Last week, Attorney General Sean D. Reyes joined Idaho Attorney General Raúl Labrador and 22 other attorneys general in filing an amicus brief before the United States Court of Appeals for the Ninth Circuit in Boland v Bonta. The case challenges California’s unconstitutional Unsafe Handgun Act, a 2001 law regulating handgun sales after a specific date.
The filing in the Ninth Circuit follows a successful challenge to the existing statute in the United States District Court for the Central District of California, where a federal judge issued a preliminary injunction to the law. Judge Cormac J. Carney wrote that “the Second Amendment enshrines a fundamental constitutional right for law-abiding citizens to keep and bear arms for self-defense,” adding that the Unsafe Handgun Act’s microstamping requirements force Californians “to settle for decade-old models of handguns to ensure that they remain safe inside or outside the home” and are, therefore, unconstitutional. The State of California appealed the decision.

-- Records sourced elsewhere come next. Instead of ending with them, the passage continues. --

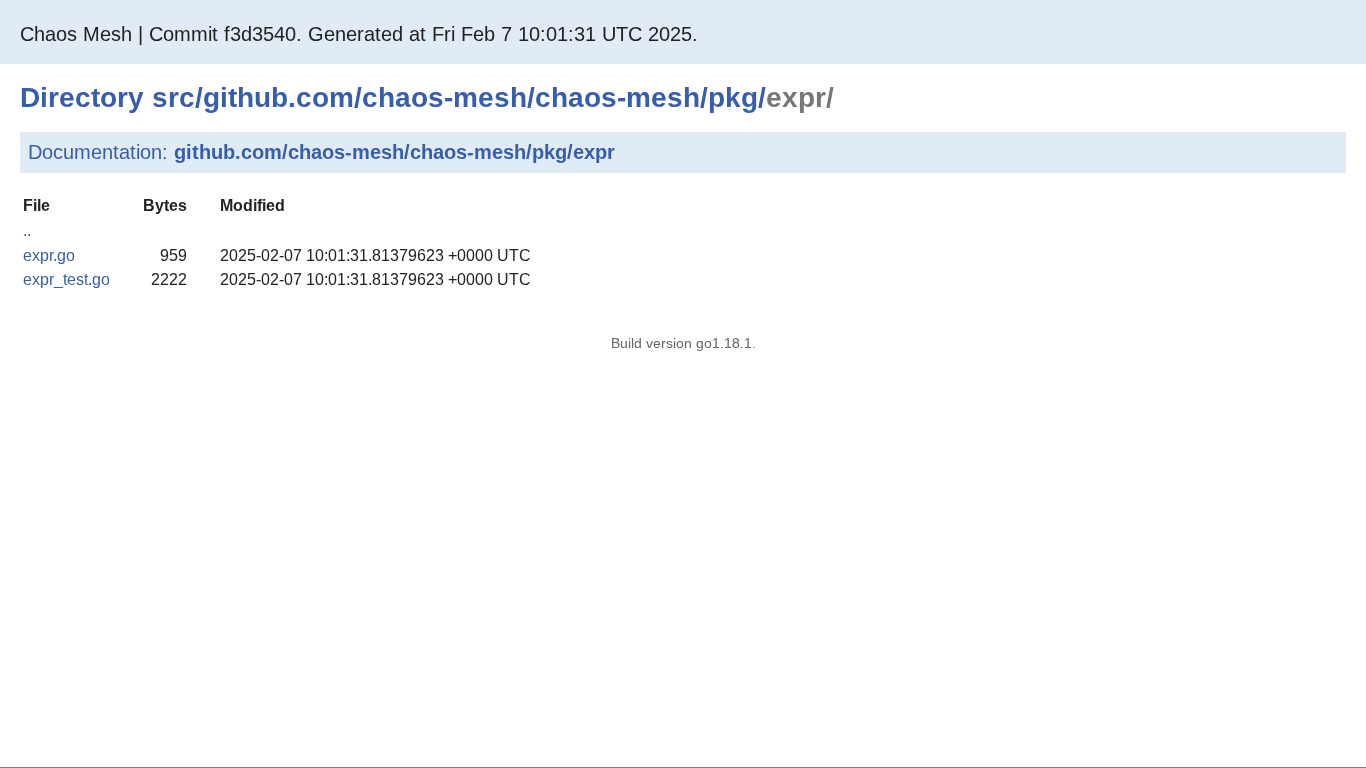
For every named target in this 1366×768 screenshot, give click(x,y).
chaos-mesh (444, 97)
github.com (278, 97)
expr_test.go (66, 279)
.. (27, 230)
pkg (733, 97)
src (173, 97)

In their brief to the Ninth Circuit, the attorneys general encourage the judges to uphold the District Court’s decision, stating that “it faithfully applied the analysis required by New York State Rifle & Pistol Association, Inc. v Bruen”—a landmark Second Amendment case from the U.S. Supreme Court. The States argue that “the Second Amendment codifies a pre-existing right that belongs to ‘the people’ and necessarily restricts state regulatory discretion,” that “the Unsafe Handgun Act is not a ‘reasonable’ public safety law—it’s a disguised handgun ban,” and that “the Unsafe Handgun Act unconstitutionally infringes the right to keep and bear arms.”
The attorneys general argue that without a blanket ban, the government can always say there is no right to purchase a specific firearm, and people are free to exercise their arms-bearing rights by choosing a different weapon. Dkt. #11, ID 12704847, at 13. That was true in Heller, where the District of Columbia only banned handguns but allowed possession of other firearms. Heller, 554 U.S. at 629. The same is true in California, which bans all modern handguns on the market but allows possession of certain grandfathered handguns—for now. The District of Columbia raised the same argument in Heller that California raises here, and the Supreme Court’s response applies with equal force now: “‘It is no answer to say, as petitioners do, that it is permissible to ban the possession of handguns so long as the possession of other firearms (i.e., long guns) is allowed.’ Id.”
Joining Idaho and Utah on the brief were the states of Alabama, Alaska, Arkansas, Florida, Georgia, Indiana, Iowa, Kansas, Kentucky, Louisiana, Mississippi, Missouri, Montana, Nebraska, North Dakota, Ohio, Oklahoma, South Carolina, South Dakota, Virginia, West Virginia, and Wyoming.